A UE promulgou uma Diretiva em 2004 que impõe aos Estados Membros a implementação de esquemas de recolha dos medicamentos sem uso, ou resíduos farmacêuticos domiciliares. Em Portugal a entidade que tem essa responsabilidade é a VALORMED, empresa sem fins lucrativos constituída pelos farmacêuticos, industriais do medicamento e distribuidores, que providencia a recolha e o posterior encaminhamento para as diversas unidades de tratamento em função da periculosidade do resíduo em causa. Espera-se que em 2020 já se consiga que 20% deste tipo de resíduo farmacológico seja separado corretamente para ter o destino adequado. Ainda estamos longe desta meta.
Porque é que se deve ter maior atenção na gestão deste tipo de resíduos, sendo tão pouco o que cada família possui:
Os medicamentos contêm ingredientes farmacológicos ativos que causam danos ambientais e de saúde pública quando descartados nos sistemas de drenagem de águas residuais ou de resíduos urbanos, cuja consequência ainda é pouco conhecida sobretudo em termos de saúde pública e ao longo do tempo. No entanto, análises em águas de rios na Europa evidenciou a presença destes ingredientes ativos que colocam em risco a saúde pública porque são em muitos casos fontes de água para a preparação de água para abastecimento público. Há evidências dos seus efeitos disruptivos na reprodução de populações de peixes, assim como na criação de condições de resistência bacteriológica aos antibióticos. Cada vez mais se assiste ao aumento progressivo da resistência de certas cepas de bactérias patogénicas a antibióticos usuais, pondo em causa a eficiência de terapêuticas ainda há poucos anos eficazes.
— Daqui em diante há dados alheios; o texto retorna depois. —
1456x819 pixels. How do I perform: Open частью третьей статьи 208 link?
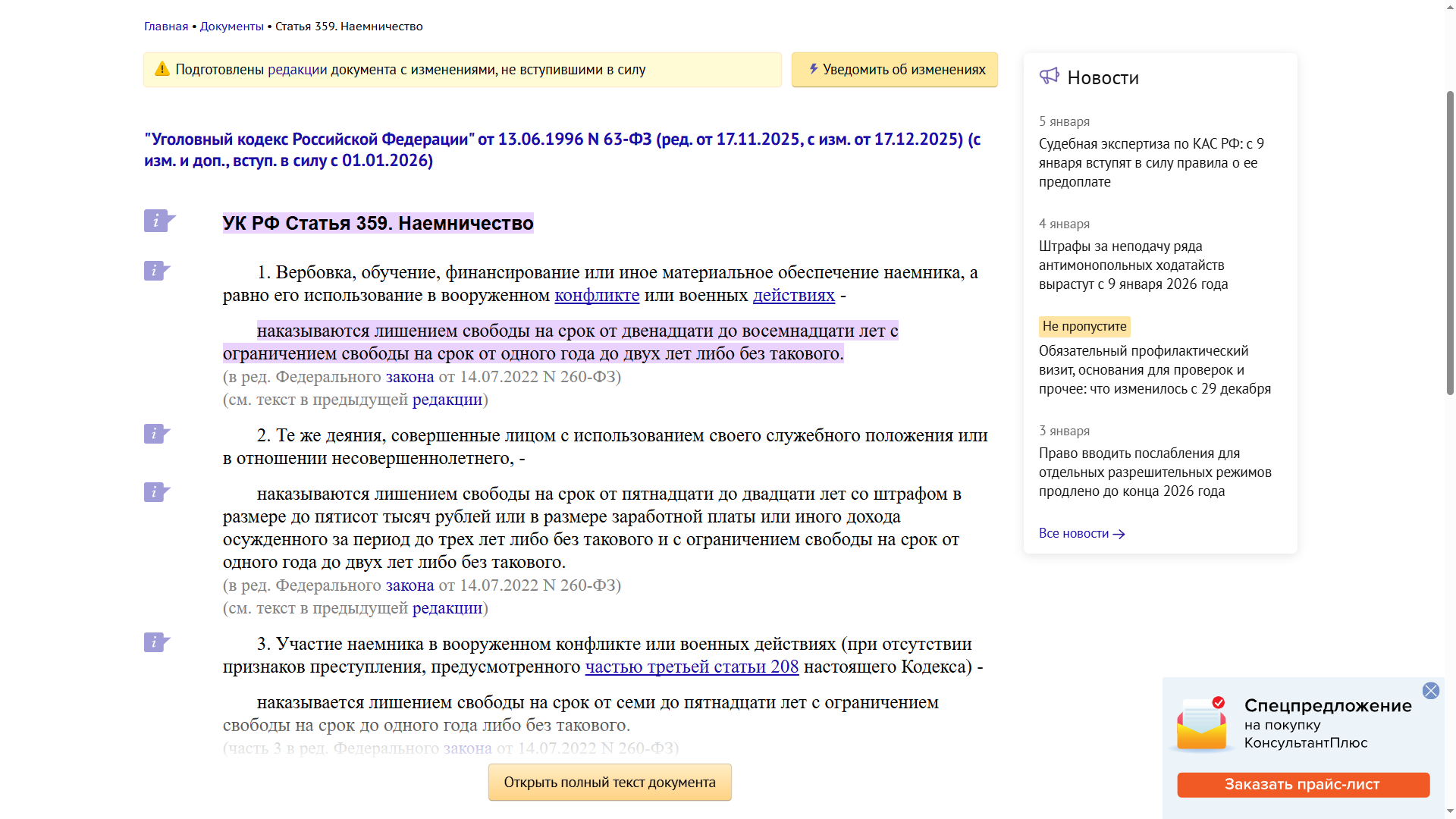pos(692,667)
Aquilo que pode parecer inofensivo na realidade é muito perigoso. Por isso são resíduos com legislação especial e considerados perigosos e como tal assim devem ser geridos.
Urge passar a palavra para que ninguém descarte os medicamentos nos esgotos ou juntamente com os resíduos urbanos. Devem ser separados e entregues nas farmácias ou em ecocentros que os encaminharão de forma adequada.